Task material: Begin

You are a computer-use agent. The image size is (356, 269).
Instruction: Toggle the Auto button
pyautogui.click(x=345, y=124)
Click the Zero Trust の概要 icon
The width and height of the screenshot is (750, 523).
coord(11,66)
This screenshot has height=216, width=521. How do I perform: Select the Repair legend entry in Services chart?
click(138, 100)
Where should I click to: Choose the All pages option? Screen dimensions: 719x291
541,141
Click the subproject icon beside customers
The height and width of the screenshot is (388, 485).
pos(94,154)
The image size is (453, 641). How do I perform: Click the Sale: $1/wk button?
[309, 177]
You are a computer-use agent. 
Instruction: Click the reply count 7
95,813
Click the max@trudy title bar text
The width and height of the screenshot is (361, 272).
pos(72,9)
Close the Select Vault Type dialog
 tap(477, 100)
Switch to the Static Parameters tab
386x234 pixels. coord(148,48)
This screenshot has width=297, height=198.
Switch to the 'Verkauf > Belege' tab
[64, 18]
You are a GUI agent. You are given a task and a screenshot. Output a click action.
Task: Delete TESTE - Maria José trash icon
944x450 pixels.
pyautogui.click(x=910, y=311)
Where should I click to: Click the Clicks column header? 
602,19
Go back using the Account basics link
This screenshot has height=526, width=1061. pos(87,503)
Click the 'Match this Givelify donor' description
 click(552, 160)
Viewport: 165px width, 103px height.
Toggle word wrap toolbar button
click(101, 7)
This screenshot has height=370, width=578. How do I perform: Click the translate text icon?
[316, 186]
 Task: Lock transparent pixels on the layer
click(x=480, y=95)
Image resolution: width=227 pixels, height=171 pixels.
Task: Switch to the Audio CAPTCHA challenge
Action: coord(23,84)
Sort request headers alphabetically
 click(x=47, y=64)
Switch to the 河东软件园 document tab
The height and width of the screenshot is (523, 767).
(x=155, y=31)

Task material: End

Action item -> With the entries above as the source, set down exactly the lines from the one holding "Switch to the 'Verkauf > Belege' tab" through the last line, both ends included.

Response box ->
Switch to the 'Verkauf > Belege' tab
[64, 18]
You are a GUI agent. You are given a task and a screenshot. Output a click action.
Task: Delete TESTE - Maria José trash icon
944x450 pixels.
pyautogui.click(x=910, y=311)
Where should I click to: Click the Clicks column header? 
602,19
Go back using the Account basics link
This screenshot has height=526, width=1061. pos(87,503)
Click the 'Match this Givelify donor' description
 click(552, 160)
Viewport: 165px width, 103px height.
Toggle word wrap toolbar button
click(101, 7)
This screenshot has height=370, width=578. How do I perform: Click the translate text icon?
[316, 186]
 Task: Lock transparent pixels on the layer
click(x=480, y=95)
Image resolution: width=227 pixels, height=171 pixels.
Task: Switch to the Audio CAPTCHA challenge
Action: coord(23,84)
Sort request headers alphabetically
 click(x=47, y=64)
Switch to the 河东软件园 document tab
The height and width of the screenshot is (523, 767).
(x=155, y=31)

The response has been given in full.